[Opening EXCERPTED RECORDS section]

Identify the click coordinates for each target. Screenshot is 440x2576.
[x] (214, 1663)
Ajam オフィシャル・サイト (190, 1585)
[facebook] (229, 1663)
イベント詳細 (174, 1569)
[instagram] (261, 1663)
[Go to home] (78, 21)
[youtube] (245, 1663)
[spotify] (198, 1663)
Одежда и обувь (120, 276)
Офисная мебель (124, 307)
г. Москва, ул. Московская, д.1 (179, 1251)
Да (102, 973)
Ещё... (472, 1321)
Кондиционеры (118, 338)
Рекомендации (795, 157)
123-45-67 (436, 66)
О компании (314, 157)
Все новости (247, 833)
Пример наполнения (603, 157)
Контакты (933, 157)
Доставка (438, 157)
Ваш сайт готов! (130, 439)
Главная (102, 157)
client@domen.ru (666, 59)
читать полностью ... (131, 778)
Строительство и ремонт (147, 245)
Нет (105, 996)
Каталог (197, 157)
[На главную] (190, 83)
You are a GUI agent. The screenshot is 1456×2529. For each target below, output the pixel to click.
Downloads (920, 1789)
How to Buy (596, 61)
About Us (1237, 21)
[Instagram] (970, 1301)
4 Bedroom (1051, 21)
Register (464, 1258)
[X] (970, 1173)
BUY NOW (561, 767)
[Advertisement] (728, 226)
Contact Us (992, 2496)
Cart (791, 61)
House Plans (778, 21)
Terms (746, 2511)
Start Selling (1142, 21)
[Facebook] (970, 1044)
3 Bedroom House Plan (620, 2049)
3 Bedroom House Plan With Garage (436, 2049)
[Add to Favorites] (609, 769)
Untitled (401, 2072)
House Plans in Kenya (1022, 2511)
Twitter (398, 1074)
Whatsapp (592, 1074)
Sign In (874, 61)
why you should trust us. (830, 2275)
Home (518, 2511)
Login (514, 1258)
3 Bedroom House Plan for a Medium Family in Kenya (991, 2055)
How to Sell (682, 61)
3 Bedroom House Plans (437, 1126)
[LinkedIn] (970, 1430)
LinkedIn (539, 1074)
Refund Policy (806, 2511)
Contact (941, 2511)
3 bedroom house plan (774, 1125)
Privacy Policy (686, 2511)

[Closing EXCERPTED RECORDS section]

=== EXERCISE AIM ===
Above are the records; print exactly the lines from the line with "[На главную] (190, 83)" to the line with "[Advertisement] (728, 226)", including both, and nothing else.

=== RESPONSE BOX ===
[На главную] (190, 83)
You are a GUI agent. The screenshot is 1456×2529. For each target below, output the pixel to click.
Downloads (920, 1789)
How to Buy (596, 61)
About Us (1237, 21)
[Instagram] (970, 1301)
4 Bedroom (1051, 21)
Register (464, 1258)
[X] (970, 1173)
BUY NOW (561, 767)
[Advertisement] (728, 226)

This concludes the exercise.